* _WHAT IS REQUIRED_: Report each line of the listing below that contains the string "width", copying every such line in full.

A listing:
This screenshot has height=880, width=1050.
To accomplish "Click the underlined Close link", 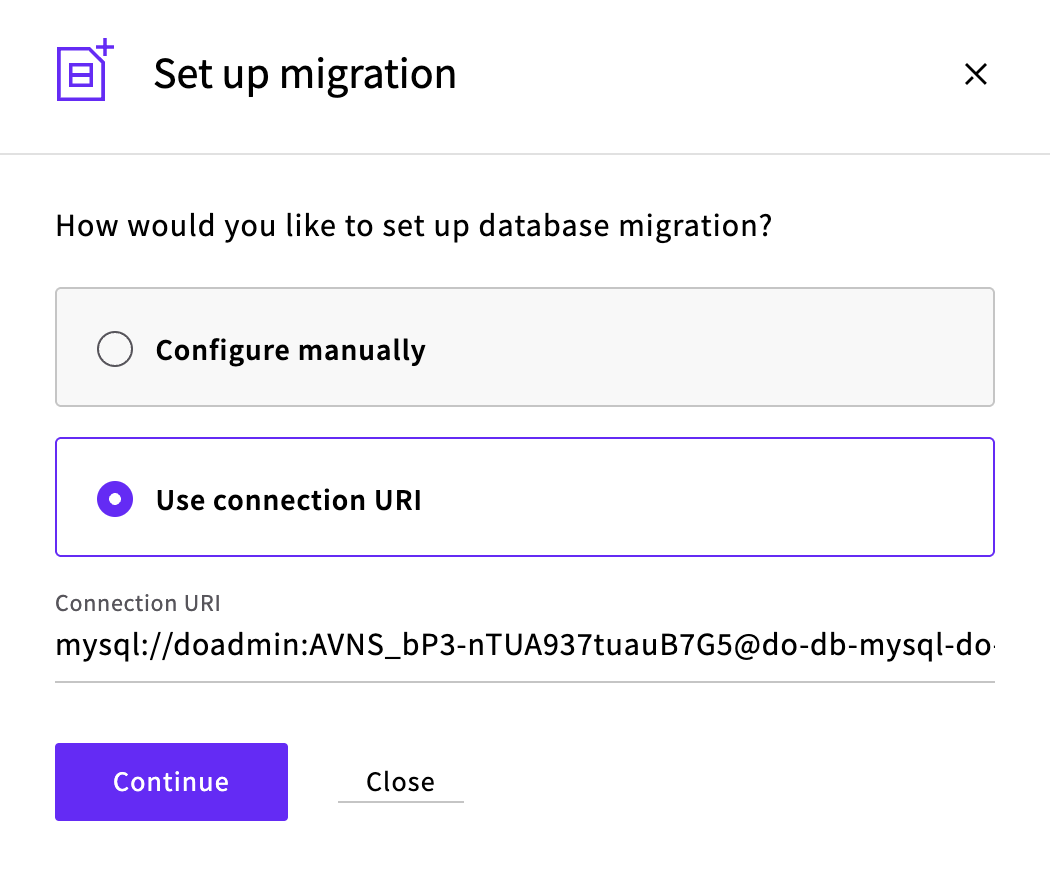I will pyautogui.click(x=400, y=782).
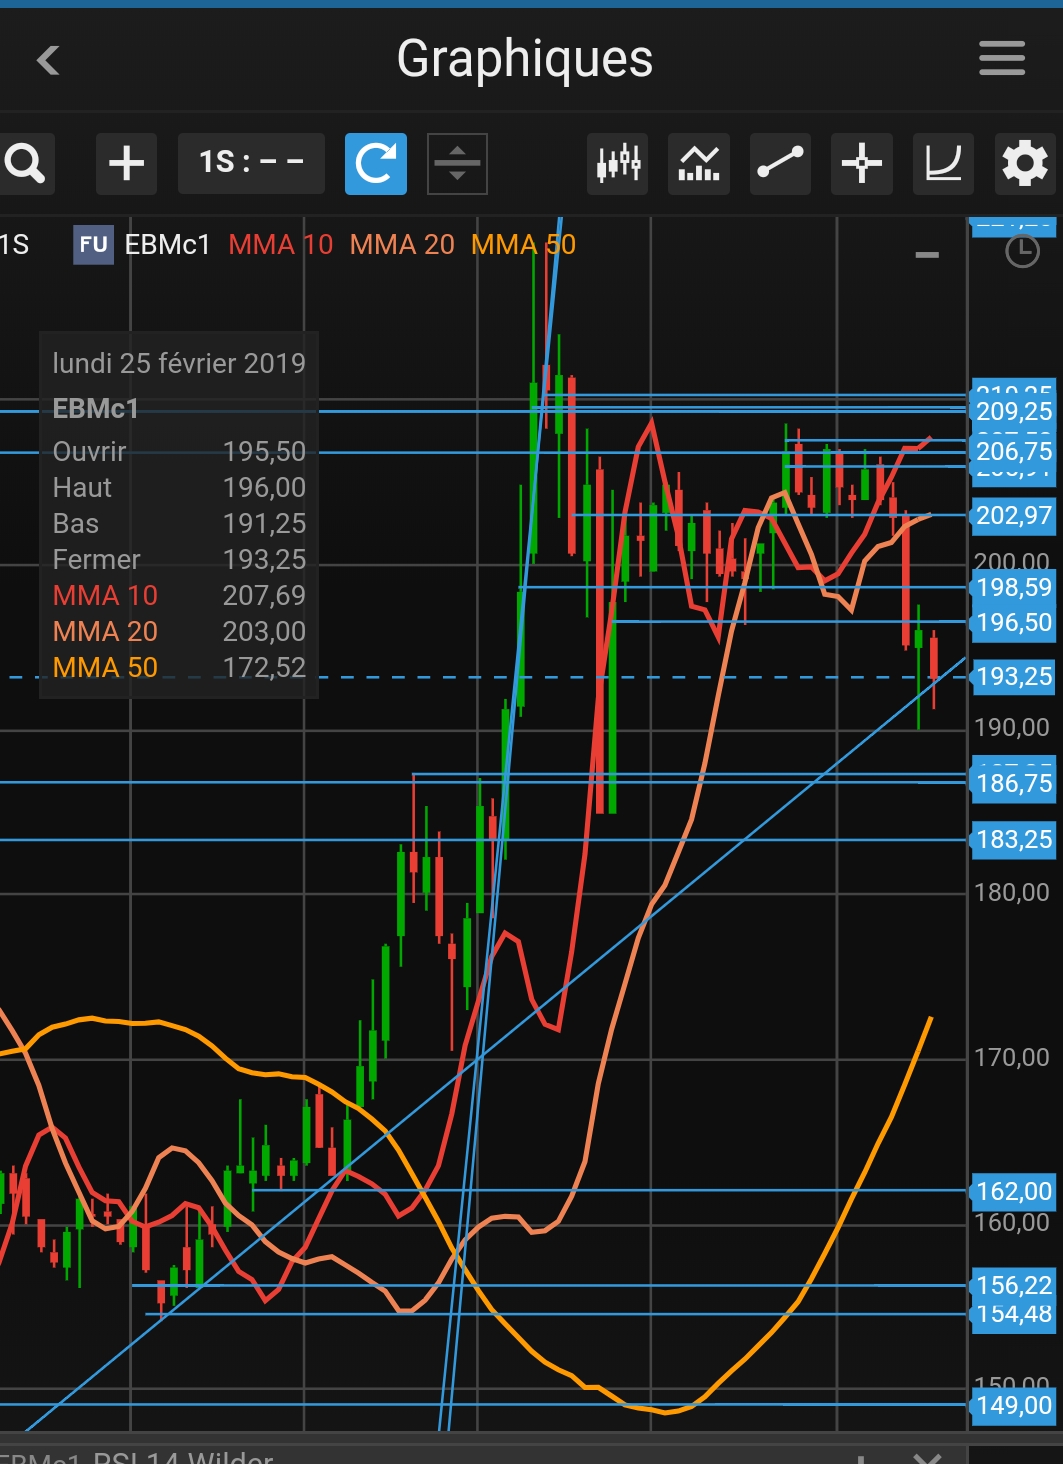Select the MMA 10 indicator label
This screenshot has height=1464, width=1063.
point(280,245)
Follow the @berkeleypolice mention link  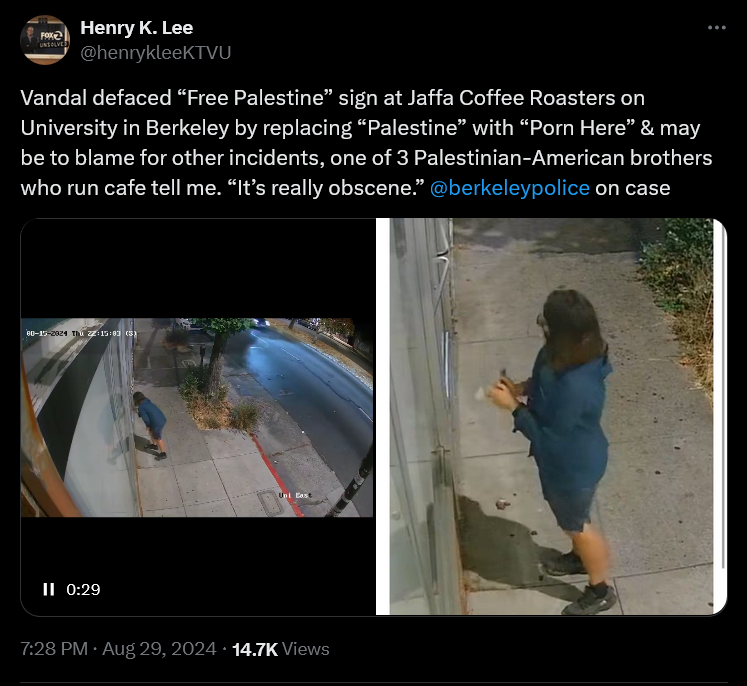pyautogui.click(x=510, y=188)
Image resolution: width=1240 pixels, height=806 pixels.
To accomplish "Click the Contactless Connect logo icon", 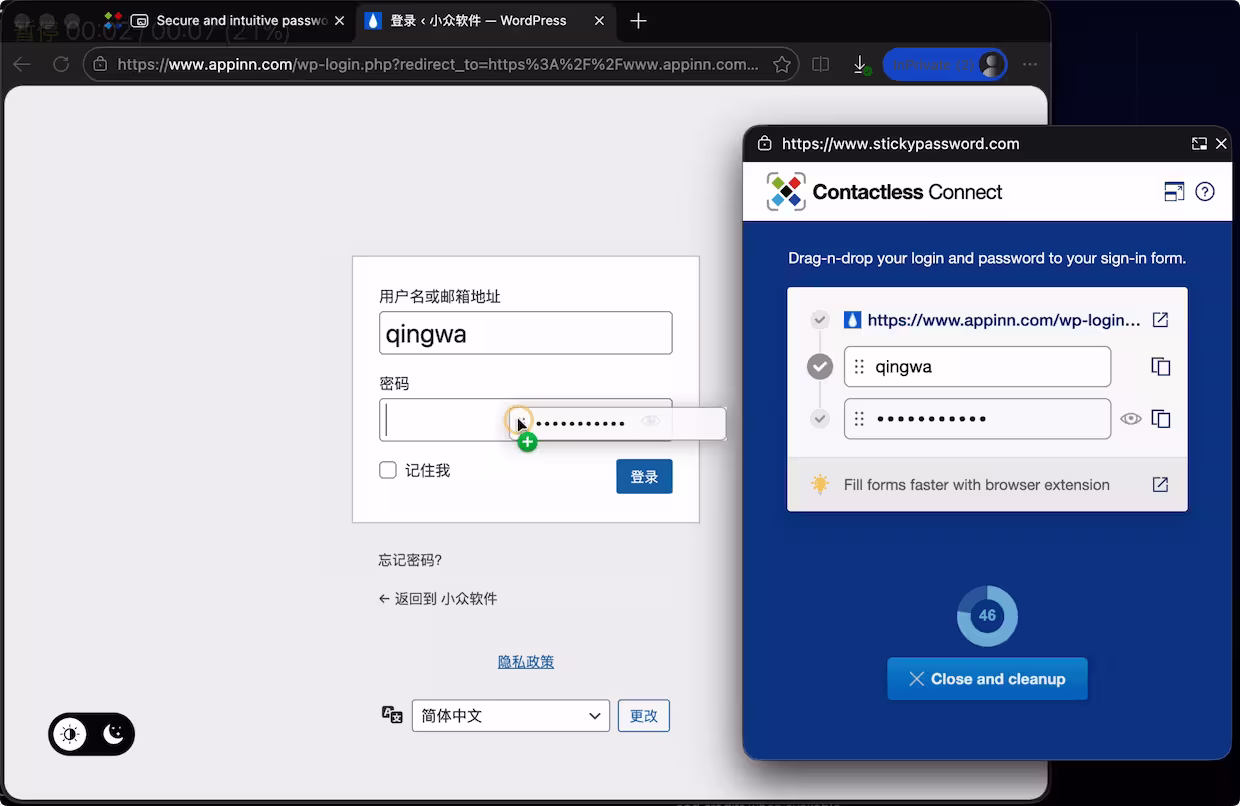I will (x=786, y=191).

* _EXERCISE ANSWER_:
This screenshot has height=880, width=1050.
This screenshot has height=1464, width=1063.
Image resolution: width=1240 pixels, height=806 pixels.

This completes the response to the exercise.